**Your goal**. Would you show every line from the records that holds "breadcrumb"?

**Entries provided**.
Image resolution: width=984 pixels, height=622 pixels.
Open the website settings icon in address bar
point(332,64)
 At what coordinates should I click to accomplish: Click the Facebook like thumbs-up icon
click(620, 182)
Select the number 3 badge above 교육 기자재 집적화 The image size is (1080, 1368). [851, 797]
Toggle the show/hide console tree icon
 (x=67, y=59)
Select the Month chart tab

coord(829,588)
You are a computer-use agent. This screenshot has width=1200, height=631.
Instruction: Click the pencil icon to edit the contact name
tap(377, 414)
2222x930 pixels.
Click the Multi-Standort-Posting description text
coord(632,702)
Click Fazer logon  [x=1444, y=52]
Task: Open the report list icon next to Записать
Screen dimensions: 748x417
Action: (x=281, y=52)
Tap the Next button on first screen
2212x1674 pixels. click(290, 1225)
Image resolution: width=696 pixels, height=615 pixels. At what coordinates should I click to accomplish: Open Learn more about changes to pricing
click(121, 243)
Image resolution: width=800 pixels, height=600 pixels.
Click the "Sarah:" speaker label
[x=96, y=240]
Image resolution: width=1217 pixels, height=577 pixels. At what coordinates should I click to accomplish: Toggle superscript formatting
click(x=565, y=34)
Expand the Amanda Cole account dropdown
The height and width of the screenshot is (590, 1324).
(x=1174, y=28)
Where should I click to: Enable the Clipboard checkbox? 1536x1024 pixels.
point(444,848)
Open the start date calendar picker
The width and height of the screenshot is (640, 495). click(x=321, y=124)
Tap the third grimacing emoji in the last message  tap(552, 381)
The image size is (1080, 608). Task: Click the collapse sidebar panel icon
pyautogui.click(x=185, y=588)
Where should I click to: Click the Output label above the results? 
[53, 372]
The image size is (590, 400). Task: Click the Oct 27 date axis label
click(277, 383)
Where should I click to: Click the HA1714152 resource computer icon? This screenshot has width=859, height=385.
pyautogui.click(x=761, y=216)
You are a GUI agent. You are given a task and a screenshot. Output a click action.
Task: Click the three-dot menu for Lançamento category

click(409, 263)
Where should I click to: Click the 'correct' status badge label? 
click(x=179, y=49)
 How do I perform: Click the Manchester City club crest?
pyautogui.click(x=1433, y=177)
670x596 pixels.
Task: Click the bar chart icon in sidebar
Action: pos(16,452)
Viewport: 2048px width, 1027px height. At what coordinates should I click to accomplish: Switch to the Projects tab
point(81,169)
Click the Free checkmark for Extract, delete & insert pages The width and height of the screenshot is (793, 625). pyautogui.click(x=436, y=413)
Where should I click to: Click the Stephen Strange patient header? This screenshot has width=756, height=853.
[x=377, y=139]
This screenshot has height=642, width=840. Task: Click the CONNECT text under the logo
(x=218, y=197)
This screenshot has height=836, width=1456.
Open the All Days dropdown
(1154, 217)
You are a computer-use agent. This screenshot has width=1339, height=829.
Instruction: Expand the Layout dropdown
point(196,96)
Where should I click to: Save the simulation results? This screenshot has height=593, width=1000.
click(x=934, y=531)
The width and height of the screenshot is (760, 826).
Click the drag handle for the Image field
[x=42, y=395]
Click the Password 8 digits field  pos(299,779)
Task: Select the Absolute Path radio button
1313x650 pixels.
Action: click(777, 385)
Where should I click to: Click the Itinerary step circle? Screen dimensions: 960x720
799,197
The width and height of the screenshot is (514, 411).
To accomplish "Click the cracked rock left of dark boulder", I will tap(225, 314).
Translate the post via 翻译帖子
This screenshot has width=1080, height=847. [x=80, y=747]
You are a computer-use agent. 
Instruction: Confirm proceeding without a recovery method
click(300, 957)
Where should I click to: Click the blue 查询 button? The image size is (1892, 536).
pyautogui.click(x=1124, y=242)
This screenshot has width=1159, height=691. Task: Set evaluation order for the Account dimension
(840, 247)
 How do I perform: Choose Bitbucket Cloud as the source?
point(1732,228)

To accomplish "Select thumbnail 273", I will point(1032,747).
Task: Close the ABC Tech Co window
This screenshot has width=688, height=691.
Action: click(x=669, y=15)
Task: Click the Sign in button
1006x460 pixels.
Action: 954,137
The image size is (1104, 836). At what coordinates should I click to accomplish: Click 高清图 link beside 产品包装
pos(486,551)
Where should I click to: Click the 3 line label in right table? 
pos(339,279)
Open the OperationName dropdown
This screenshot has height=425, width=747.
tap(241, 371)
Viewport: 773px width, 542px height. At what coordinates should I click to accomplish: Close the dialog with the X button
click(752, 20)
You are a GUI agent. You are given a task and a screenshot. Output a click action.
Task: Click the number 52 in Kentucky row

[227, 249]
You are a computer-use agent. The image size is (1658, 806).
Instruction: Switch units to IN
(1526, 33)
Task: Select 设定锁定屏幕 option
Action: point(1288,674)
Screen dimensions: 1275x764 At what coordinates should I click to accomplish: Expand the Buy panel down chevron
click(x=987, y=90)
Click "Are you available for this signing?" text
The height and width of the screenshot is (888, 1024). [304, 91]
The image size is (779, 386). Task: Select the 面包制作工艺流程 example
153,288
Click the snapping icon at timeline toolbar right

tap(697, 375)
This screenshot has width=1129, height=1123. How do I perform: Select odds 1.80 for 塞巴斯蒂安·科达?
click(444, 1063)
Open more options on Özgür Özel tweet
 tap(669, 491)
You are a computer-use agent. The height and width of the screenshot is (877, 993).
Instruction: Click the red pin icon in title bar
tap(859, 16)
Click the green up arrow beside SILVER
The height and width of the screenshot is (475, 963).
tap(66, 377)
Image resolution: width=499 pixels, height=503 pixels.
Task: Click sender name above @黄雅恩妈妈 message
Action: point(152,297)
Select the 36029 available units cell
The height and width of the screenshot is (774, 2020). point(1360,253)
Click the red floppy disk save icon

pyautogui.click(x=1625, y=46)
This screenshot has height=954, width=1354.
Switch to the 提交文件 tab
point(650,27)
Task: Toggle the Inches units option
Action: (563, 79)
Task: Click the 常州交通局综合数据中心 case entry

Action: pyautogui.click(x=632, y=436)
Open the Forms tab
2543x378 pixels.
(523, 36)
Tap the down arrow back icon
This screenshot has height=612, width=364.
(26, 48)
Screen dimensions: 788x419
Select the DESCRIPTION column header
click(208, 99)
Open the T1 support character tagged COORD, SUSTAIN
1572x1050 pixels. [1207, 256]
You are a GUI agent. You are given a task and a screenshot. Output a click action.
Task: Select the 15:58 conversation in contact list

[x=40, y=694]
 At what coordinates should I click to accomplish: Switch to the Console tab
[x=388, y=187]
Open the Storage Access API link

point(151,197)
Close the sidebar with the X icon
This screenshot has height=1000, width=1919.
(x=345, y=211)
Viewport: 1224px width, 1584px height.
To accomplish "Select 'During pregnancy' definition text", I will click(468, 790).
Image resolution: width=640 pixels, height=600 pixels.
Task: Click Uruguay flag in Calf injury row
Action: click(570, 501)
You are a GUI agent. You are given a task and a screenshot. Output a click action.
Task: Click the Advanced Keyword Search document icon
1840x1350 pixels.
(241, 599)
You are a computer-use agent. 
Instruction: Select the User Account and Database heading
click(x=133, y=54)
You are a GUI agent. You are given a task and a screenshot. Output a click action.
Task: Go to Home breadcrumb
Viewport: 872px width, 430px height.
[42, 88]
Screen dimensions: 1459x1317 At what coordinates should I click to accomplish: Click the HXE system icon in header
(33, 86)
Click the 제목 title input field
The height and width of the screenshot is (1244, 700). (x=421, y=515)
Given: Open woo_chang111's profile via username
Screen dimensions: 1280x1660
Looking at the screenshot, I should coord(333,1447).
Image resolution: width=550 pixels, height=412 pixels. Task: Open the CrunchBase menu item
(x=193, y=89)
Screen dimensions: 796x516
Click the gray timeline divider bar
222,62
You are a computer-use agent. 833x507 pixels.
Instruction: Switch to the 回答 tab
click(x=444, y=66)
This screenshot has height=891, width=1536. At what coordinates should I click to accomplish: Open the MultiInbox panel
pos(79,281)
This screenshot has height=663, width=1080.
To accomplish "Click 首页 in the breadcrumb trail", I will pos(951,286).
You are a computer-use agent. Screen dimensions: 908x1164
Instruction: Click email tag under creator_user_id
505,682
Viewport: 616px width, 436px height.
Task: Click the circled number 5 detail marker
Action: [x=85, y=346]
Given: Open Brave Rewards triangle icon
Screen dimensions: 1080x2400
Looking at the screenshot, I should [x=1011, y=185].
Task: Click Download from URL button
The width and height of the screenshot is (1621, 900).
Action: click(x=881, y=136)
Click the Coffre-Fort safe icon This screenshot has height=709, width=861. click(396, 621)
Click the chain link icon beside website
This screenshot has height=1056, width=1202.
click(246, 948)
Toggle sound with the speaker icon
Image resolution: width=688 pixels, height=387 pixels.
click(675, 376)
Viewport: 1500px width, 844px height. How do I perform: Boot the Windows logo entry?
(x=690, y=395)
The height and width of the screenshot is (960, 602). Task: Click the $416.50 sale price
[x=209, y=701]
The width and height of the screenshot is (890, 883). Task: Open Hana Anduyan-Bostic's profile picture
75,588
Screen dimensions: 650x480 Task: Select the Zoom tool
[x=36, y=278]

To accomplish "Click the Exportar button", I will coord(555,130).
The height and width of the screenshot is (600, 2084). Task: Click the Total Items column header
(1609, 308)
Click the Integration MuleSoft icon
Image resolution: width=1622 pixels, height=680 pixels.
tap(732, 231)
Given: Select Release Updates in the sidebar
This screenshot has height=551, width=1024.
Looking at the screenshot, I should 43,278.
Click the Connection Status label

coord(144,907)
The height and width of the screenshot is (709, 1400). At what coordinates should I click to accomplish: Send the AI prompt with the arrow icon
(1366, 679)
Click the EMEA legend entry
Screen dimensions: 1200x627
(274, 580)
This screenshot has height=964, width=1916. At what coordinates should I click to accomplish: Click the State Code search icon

**Task solution**.
Task: Go to Home breadcrumb
To accomplish "Click 首页 in the breadcrumb trail", I will pos(951,286).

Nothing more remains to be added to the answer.